Assigned task: Only a number is expected in reply: the count of lines below where the word "pyautogui" occurs.

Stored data
====

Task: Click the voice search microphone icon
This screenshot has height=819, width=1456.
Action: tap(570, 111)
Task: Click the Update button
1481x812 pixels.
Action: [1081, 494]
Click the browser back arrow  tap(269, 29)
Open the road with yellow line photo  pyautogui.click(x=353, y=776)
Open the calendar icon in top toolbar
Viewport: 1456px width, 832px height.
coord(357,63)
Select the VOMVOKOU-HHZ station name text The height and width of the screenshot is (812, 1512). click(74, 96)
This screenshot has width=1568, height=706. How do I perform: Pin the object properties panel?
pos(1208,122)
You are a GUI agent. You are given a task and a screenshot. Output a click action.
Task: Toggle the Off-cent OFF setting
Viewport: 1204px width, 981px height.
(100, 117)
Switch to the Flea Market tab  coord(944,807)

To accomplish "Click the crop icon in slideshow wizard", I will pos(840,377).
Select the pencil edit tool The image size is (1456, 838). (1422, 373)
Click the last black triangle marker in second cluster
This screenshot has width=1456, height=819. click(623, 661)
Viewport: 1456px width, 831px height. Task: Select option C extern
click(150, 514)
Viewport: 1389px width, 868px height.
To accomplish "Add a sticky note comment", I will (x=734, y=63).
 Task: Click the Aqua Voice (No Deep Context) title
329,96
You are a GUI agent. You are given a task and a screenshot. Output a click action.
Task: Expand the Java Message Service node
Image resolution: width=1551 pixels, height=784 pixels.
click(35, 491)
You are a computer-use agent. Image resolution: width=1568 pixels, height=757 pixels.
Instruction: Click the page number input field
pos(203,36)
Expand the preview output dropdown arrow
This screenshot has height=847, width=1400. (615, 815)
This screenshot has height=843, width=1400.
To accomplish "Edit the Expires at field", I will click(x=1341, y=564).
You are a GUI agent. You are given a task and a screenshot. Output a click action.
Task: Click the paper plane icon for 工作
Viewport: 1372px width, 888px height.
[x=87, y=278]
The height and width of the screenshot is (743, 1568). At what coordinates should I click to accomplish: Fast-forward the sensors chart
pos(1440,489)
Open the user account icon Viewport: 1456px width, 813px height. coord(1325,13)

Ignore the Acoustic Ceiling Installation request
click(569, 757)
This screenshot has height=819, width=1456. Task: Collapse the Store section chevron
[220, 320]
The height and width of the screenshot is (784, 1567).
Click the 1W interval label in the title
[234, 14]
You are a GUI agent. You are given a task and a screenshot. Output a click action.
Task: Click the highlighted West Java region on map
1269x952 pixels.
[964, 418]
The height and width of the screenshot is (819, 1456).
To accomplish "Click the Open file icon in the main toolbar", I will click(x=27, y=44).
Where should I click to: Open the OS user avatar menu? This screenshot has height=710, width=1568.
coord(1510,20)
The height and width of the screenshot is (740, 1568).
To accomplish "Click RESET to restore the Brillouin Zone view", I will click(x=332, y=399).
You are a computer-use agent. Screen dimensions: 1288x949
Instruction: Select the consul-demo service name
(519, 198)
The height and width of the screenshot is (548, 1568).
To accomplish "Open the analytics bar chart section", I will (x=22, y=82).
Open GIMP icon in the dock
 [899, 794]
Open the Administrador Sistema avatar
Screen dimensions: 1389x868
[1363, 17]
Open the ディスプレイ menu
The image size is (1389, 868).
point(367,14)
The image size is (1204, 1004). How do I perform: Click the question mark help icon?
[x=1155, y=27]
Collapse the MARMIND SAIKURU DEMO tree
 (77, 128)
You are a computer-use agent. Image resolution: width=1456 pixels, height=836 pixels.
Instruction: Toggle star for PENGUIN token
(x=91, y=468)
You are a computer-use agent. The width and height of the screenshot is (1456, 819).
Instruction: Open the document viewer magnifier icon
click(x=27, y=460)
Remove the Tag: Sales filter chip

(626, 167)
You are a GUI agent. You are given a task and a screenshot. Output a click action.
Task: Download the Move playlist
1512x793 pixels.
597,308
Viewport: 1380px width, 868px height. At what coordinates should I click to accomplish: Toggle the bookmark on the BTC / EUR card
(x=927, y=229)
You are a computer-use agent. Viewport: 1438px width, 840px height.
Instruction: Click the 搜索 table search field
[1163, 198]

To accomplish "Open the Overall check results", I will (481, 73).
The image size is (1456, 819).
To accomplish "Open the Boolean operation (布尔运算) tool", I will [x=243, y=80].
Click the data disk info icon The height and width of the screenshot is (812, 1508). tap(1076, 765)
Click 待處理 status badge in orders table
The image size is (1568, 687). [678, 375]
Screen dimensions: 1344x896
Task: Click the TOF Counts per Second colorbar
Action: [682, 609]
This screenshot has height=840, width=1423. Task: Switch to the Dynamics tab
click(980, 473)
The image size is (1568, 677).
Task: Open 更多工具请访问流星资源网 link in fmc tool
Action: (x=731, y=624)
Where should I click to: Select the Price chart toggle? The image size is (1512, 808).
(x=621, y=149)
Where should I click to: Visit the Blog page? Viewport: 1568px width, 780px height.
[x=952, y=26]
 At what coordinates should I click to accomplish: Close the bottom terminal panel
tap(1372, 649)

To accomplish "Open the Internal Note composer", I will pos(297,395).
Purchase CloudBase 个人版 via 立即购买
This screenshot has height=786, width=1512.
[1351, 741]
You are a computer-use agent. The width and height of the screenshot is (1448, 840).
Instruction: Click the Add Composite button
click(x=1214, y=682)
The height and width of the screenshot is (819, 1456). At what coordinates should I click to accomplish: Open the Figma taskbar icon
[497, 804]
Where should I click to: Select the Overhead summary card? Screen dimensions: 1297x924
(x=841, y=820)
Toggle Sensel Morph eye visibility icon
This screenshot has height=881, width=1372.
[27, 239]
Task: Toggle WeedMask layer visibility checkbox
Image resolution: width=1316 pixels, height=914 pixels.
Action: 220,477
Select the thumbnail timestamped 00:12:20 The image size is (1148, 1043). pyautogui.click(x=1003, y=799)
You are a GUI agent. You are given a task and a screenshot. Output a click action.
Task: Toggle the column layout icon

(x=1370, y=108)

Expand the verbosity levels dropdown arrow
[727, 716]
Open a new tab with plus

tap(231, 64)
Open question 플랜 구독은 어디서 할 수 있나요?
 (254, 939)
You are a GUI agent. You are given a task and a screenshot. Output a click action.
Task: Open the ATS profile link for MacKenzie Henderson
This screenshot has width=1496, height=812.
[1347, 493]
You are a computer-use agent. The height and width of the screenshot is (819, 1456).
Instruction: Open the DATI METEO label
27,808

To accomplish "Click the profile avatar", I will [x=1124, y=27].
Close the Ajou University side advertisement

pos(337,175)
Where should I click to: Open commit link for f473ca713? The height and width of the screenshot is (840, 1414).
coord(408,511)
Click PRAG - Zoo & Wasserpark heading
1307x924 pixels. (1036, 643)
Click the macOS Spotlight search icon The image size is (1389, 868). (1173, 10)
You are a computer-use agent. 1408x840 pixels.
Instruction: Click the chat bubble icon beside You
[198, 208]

====

Exercise response: 2